The writer is a magazine food writer (also, incidentally, male); so I'm guessing that this would look reasonable. When you go to a non-chain restaurant I think it's pretty typical for kid's meals to cost more than 5 or 6 dollars.
Maybe frequent-commenter Darwin would comment on the pricing strategy of kid's meals!
Posted by: bearing | 02 November 2012 at 10:39 AM
One of our local Thai places offers kids a scoop of any stir fry or curry with rice for a dollar. That says to me "Kids are really welcome here"
Posted by: Christy P. | 02 November 2012 at 10:53 AM
Like Christy P., we tend to split an adult meal between the kids. A lot of times the kids meals are $5 but entrees are $8 or $9. We'll get a drink for them to share because everywhere around here seems to give the kids 12-20oz drinks. We live 20 miles out of town and there aren't THAT many bathrooms on the way home!
Posted by: Kelly | 02 November 2012 at 12:55 PM
Yeah, 12 oz of anything is big for a kid under 10. Bring back the six-ounce soda!
Posted by: bearing | 02 November 2012 at 12:57 PM
Kids menus stink for my family since we have to eat gluten free. By age 8 or so a burger with no bun isn't filling enough. So we often split adult entrees between the younger kids and the start ordering adult meals quite young, but it's pricey. Typical kid fare is not friendly for kids with dietary restrictions.

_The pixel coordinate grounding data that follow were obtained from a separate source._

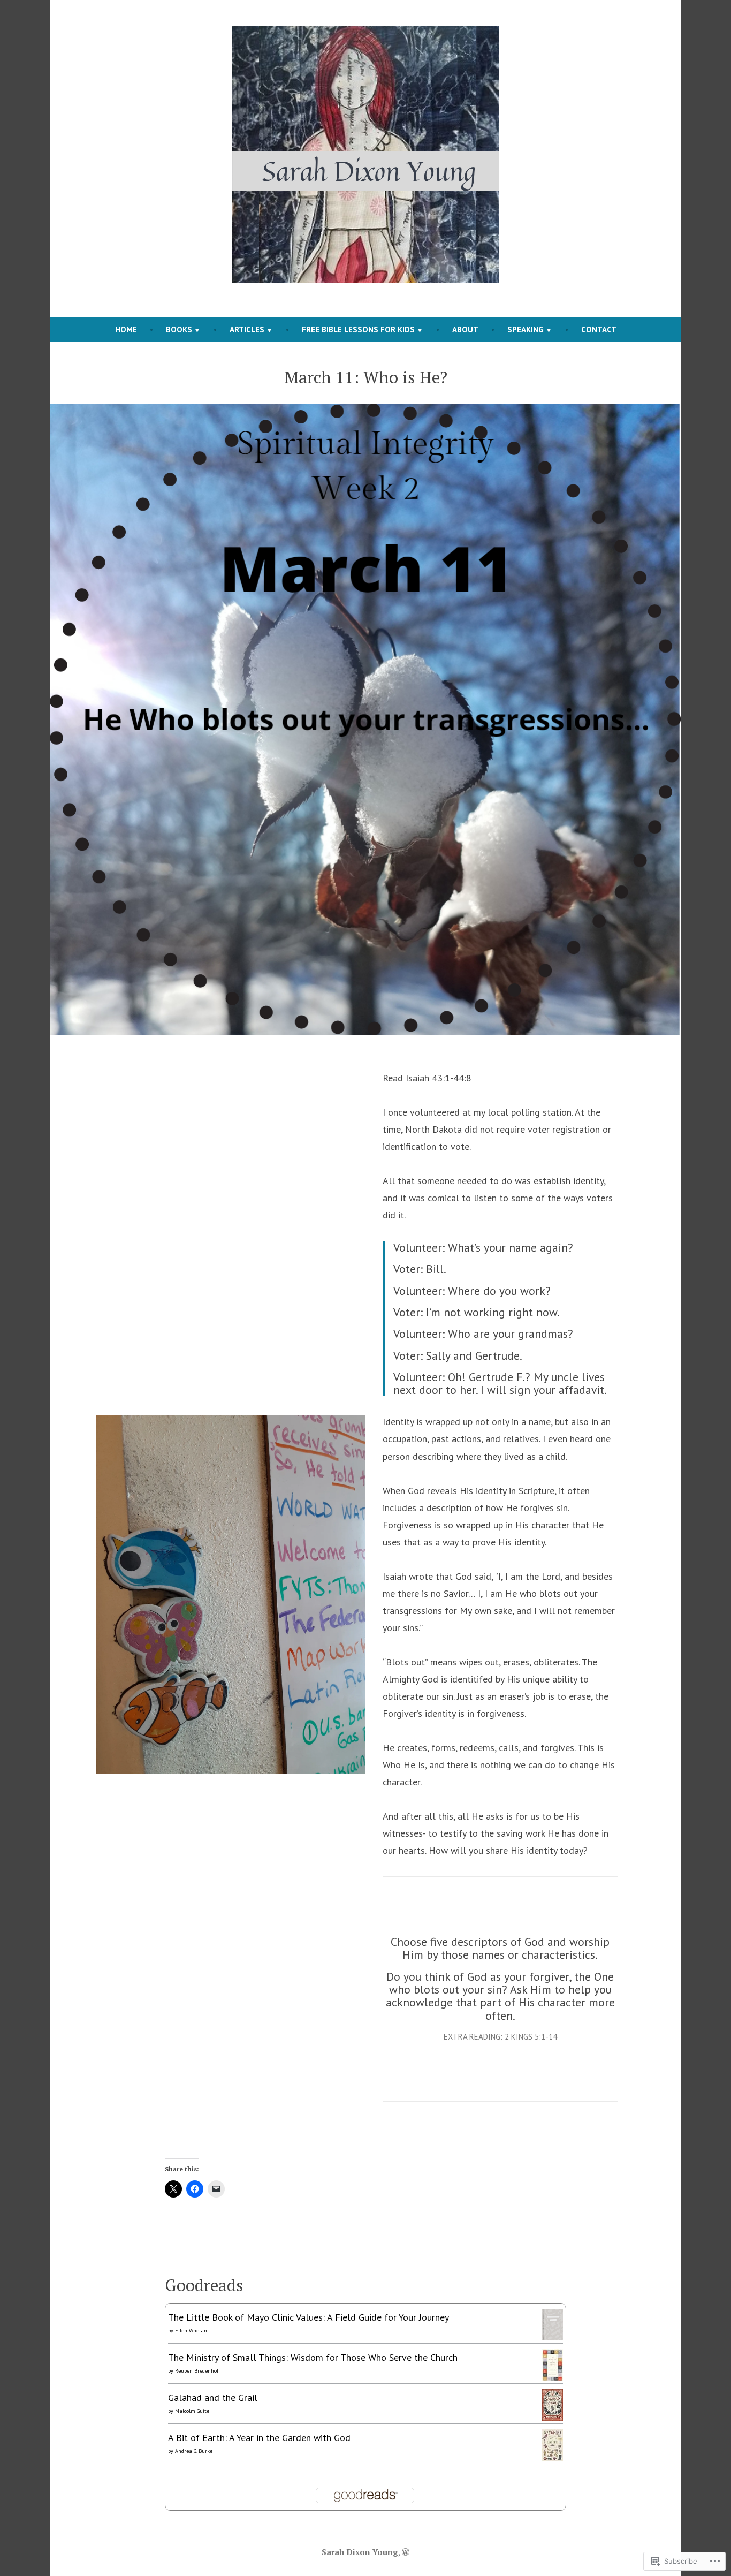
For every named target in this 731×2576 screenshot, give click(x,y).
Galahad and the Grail (212, 2397)
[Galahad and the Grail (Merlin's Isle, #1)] (552, 2404)
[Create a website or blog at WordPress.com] (405, 2552)
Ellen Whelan (191, 2330)
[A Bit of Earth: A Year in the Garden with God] (552, 2444)
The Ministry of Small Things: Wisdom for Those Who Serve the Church (313, 2357)
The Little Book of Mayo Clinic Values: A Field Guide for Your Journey (308, 2317)
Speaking (525, 329)
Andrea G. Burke (193, 2451)
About (465, 329)
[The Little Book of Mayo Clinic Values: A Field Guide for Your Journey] (552, 2323)
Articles (247, 329)
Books (179, 329)
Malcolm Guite (192, 2410)
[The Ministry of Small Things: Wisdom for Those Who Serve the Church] (552, 2364)
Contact (598, 329)
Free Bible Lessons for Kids (358, 329)
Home (126, 329)
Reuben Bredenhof (196, 2370)
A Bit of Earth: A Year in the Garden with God (259, 2437)
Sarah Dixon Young (360, 2552)
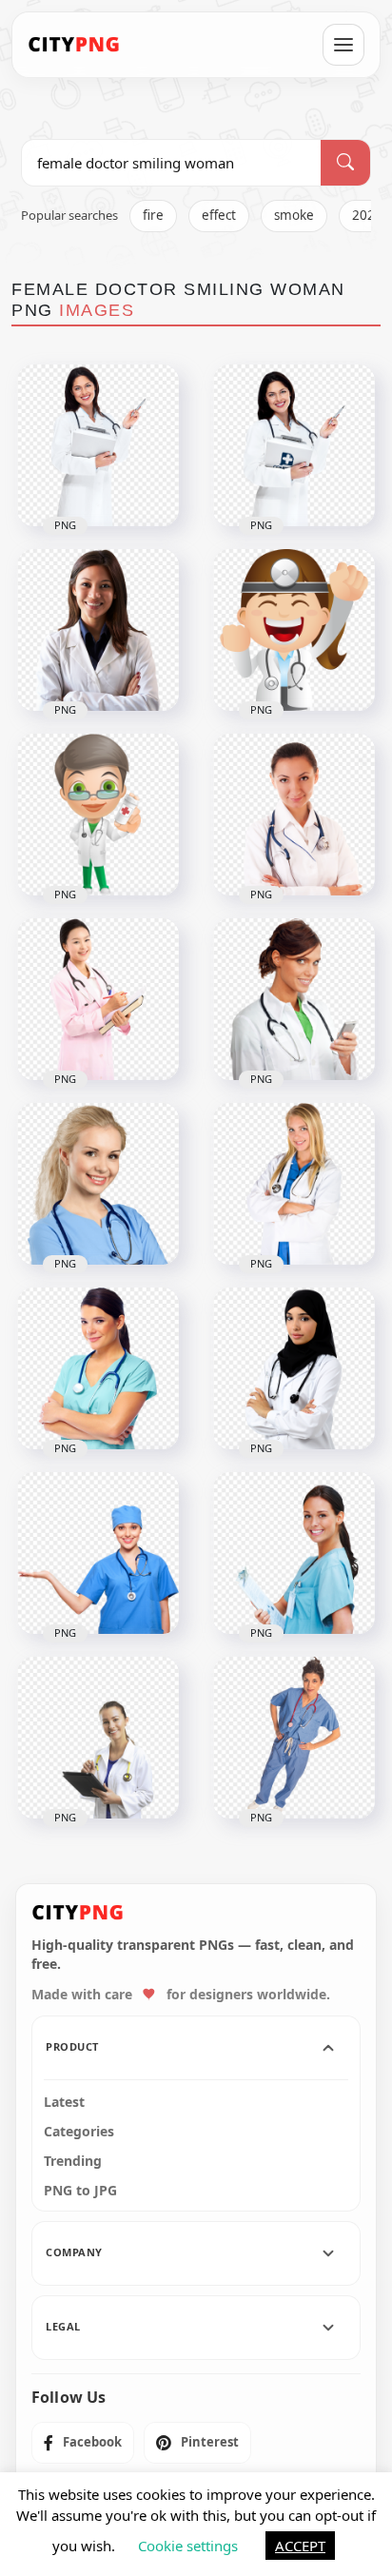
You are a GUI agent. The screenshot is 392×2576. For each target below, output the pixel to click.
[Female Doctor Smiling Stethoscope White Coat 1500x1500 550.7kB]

We don't eat out often, for sure. We usually drink water in restaurants. I figure if they're eating fries they don't need a soda or lemonade. Juice, as you noted, is often not the best offering for kids.

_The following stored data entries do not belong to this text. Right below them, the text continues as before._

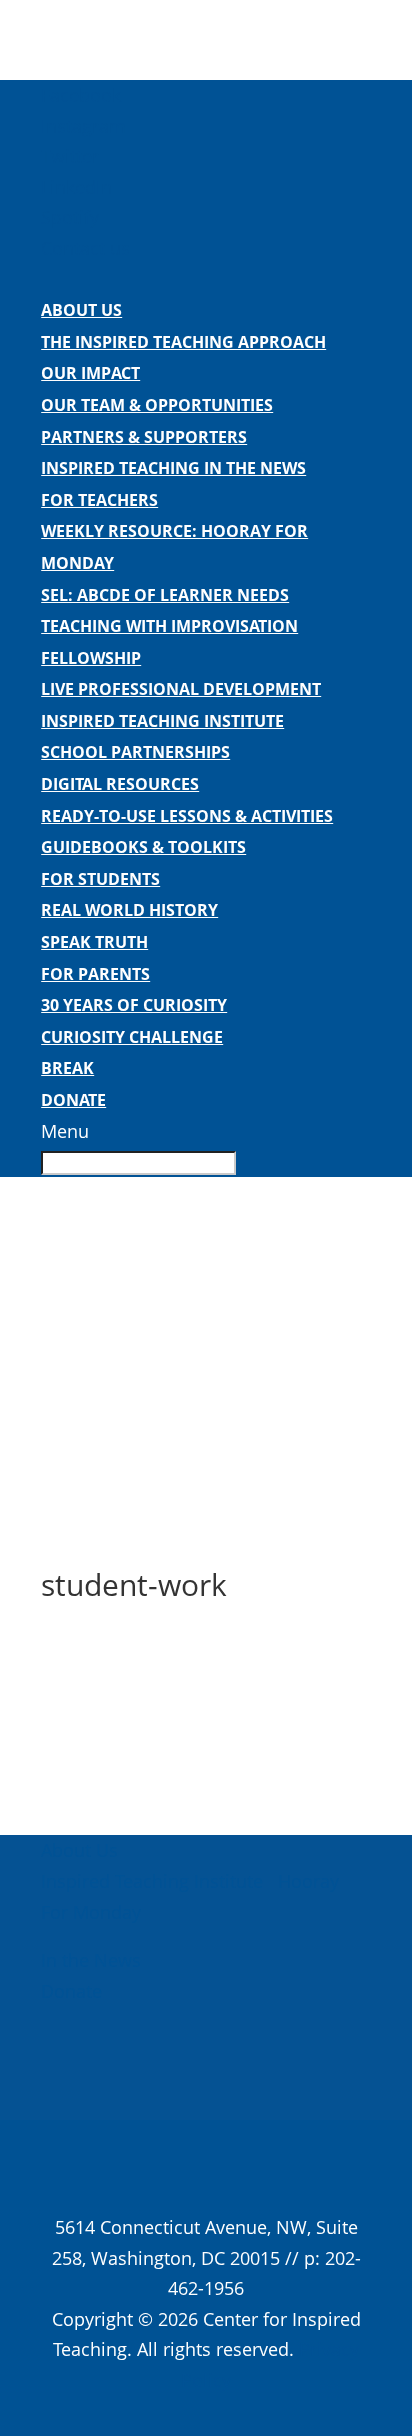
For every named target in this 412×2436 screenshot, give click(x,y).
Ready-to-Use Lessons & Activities (187, 816)
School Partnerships (135, 752)
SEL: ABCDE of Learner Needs (165, 595)
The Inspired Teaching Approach (183, 342)
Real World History (129, 910)
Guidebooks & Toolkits (143, 847)
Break (67, 1068)
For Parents (95, 974)
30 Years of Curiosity (134, 1005)
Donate (73, 1100)
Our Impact (90, 373)
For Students (100, 879)
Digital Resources (120, 784)
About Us (81, 310)
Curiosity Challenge (132, 1037)
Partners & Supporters (144, 437)
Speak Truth (94, 942)
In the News (91, 1960)
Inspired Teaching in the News (173, 468)
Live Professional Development (181, 689)
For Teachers (99, 500)
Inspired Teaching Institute (162, 721)
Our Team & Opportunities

Posted by: Tabitha | 02 November 2012 at 01:30 PM
The thing that gets me is when there's some kind of delicious Macaroni and Cheese on the regular menu, and the kids' menu has Kraft! I think going to a breakfast restaurant with an early bird special is the way to go. When we had one car and had to take my husband to work if we wanted to run errands, this was my personal reward to us. We both ate for less than $5, and it was so much better than fast food!
Posted by: Kathy | 02 November 2012 at 01:50 PM
I don't know, my four year old can easily down 8-10 oz. of water when he wants, especially at a restaurant with hot salsa (which he will insist on eating). But then he won't drink soda or lemonade etc. at all. He's just... relentlessly healthy habited for a preschooler, it makes me ashamed of myself.